A giant invasive macroprolactinoma with recurrent nasal bleeding as the first clinical presentation: case report and review of literature

Background

Giant prolactinoma (> 4 cm in dimension) is a rare disorder. Invasive macroprolactinoma has the potential to cause base of skull erosion and extend into the nasal cavity or even the sphenoid sinus. Nasal bleeding caused by intranasal tumor extension is a rare complication associated with invasive giant prolactinoma.

We report a case of giant invasive macroprolactinoma with repeated nasal bleeding as the initial symptom.

Case presentation

A 24-year-old man with an invasive giant prolactinoma in the nasal cavity and sellar region who presented with nasal bleeding as the initial symptom, misdiagnosed as olfactory neuroblastoma.
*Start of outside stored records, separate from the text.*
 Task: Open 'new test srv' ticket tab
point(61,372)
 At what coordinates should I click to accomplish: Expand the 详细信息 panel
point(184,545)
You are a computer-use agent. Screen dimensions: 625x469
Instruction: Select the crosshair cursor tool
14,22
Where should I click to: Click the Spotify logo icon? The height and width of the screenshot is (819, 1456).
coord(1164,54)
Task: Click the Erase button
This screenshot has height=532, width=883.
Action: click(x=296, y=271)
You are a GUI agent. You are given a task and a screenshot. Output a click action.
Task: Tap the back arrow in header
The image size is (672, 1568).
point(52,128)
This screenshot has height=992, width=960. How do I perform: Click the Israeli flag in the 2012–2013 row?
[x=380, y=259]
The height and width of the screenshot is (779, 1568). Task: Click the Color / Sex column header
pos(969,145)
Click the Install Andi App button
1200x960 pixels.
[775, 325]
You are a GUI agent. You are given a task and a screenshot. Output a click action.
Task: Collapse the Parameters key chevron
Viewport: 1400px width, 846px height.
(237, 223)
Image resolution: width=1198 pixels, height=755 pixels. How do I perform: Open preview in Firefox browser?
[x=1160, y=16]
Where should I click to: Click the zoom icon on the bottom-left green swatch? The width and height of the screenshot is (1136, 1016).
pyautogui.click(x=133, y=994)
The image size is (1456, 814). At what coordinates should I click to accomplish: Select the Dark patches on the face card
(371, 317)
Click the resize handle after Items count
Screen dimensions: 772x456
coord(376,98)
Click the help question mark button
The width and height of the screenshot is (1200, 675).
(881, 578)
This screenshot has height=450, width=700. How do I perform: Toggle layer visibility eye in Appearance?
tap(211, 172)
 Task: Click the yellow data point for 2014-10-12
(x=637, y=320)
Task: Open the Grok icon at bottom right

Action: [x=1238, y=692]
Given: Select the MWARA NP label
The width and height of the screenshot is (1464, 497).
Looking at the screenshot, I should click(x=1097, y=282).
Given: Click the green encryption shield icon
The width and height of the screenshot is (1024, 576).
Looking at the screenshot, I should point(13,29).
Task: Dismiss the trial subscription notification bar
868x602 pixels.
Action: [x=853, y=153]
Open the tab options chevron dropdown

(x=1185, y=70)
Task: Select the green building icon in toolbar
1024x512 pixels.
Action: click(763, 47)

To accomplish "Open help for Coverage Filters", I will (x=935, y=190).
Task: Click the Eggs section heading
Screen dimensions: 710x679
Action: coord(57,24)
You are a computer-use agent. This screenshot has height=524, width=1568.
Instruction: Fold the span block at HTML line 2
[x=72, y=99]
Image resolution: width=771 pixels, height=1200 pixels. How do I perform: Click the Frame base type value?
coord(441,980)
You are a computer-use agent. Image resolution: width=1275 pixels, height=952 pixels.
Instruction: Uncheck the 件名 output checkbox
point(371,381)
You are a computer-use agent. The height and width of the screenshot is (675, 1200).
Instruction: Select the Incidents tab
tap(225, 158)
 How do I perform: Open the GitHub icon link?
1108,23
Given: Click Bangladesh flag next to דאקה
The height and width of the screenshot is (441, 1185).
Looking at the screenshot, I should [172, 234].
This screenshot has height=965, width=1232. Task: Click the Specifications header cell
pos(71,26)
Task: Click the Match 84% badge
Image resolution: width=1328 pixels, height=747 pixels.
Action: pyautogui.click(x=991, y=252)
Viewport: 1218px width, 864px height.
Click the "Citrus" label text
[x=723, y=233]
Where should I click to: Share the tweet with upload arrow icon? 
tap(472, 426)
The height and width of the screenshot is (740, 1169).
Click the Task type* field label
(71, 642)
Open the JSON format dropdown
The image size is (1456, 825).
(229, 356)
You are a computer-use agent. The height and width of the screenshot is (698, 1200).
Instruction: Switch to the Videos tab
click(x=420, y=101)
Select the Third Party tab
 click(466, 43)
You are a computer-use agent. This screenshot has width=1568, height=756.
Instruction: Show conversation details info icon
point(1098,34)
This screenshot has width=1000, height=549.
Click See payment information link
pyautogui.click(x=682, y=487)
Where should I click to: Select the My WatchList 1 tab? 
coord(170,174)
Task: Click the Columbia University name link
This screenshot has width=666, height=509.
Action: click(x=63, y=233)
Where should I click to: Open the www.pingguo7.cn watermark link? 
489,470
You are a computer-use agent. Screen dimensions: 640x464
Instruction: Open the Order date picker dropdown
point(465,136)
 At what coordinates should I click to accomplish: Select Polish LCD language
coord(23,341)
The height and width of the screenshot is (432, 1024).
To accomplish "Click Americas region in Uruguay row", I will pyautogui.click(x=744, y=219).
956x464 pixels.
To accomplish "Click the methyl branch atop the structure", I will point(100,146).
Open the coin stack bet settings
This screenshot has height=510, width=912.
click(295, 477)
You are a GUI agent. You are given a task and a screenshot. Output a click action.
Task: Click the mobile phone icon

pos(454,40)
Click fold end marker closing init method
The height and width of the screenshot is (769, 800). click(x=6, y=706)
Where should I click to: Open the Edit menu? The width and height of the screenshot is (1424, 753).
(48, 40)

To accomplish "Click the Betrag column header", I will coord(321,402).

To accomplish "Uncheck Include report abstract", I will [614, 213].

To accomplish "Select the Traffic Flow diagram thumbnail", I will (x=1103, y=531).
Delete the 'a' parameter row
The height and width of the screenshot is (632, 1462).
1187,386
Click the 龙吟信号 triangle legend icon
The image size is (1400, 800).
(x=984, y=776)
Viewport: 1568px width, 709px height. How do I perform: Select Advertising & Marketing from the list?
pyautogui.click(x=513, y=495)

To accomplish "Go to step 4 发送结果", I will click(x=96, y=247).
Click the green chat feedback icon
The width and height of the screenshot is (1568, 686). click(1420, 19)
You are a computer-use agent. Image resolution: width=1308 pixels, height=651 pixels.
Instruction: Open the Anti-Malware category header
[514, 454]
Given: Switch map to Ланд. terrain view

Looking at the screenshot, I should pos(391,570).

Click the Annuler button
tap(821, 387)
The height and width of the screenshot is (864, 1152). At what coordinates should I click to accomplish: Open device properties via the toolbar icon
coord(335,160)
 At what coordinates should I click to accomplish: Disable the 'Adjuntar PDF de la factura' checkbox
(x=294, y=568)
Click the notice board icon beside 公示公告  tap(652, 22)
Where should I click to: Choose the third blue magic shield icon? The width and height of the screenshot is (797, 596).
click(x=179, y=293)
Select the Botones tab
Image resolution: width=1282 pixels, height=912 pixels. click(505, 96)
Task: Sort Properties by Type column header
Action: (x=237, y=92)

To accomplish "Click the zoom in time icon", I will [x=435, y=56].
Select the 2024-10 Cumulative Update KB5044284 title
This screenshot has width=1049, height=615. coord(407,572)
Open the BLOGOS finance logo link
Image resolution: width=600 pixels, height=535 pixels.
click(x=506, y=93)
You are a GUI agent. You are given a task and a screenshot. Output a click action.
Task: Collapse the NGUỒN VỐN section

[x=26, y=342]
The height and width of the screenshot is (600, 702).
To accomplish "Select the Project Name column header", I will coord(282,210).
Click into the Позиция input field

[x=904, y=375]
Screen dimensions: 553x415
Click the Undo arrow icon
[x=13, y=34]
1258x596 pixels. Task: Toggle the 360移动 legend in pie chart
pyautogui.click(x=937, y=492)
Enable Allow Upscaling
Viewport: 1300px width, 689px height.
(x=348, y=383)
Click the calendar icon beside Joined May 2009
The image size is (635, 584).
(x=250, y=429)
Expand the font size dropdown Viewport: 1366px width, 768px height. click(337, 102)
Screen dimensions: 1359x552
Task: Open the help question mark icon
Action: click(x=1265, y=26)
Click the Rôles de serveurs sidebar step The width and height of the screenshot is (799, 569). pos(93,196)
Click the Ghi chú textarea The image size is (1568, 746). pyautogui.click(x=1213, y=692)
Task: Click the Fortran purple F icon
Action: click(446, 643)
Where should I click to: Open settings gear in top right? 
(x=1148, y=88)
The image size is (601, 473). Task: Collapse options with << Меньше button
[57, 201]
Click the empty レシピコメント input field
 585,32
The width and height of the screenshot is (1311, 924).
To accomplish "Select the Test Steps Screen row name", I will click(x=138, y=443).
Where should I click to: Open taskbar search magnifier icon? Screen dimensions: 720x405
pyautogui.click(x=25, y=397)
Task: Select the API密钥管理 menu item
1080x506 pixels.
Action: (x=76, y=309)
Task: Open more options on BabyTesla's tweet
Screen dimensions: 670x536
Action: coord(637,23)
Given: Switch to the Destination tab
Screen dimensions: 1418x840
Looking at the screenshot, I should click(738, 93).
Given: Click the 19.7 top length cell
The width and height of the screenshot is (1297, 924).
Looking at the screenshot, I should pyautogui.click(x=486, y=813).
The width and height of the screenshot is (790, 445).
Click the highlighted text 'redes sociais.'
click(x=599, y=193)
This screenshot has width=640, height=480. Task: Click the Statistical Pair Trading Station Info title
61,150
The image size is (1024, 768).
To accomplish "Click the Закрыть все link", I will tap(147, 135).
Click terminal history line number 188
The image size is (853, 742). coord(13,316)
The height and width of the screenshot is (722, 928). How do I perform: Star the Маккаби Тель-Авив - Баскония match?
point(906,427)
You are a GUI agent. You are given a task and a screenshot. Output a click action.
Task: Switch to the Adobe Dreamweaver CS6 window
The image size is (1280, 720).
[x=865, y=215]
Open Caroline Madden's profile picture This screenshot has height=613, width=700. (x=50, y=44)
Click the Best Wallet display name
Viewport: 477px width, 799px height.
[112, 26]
However, markedly elevated serum prolactin levels (4700 ng/mL), and a 7.8-cm invasive sellar mass confirmed the diagnosis of invasive giant prolactinoma. He was treated with oral bromocriptine. Serum prolactin was reduced to near normal after 6 months of treatment. Follow-up magnetic resonance imaging showed that the sellar lesion had disappeared completely and the skull base lesions were reduced.

Conclusion

This case is notable in demonstrating the aggressive nature of untreated invasive giant prolactinomas which can cause a diagnostic difficulty with potential serious consequences. Early detection of hormonal levels can avoid unnecessary nasal biopsy. Early identification of pituitary adenoma with nasal bleeding as the first symptom is particularly important.

Invasive giant prolactinoma is one of the rare subtype of prolactin (PRL)-secreting pituitary neuroendocrine tumors (Pit-NETs), measuring > 40 mm, accounting for only 0.5% of all Pit-NETs, and 4.4% of all prolactinomas, often presenting with headaches, vision loss, hyperprolactinemia, hypopituitarism as the first clinical manifestations [1,2,3]. Therapeutic goals for prolactinoma include normalization of prolactin levels, significant tumor reduction, and restoration of function of the anterior and posterior pituitary gland. Cabergoline is the first-line treatment. For untreated giant prolactinomas nasal bleeding as initial symptom is extremely rare and often misdiagnosed. Here, we report the case of a 24-year-old young man with a giant prolactinoma in the nasal cavity and sellar area who presented with nasal bleeding as the first symptom.

Case report

A 24-year-old young man presented initially with nasal bleeding as the first symptom. He was admitted to West China Hospital of Sichuan University due to “intermittent nasal bleeding for 2 years and vision loss for 6 months”.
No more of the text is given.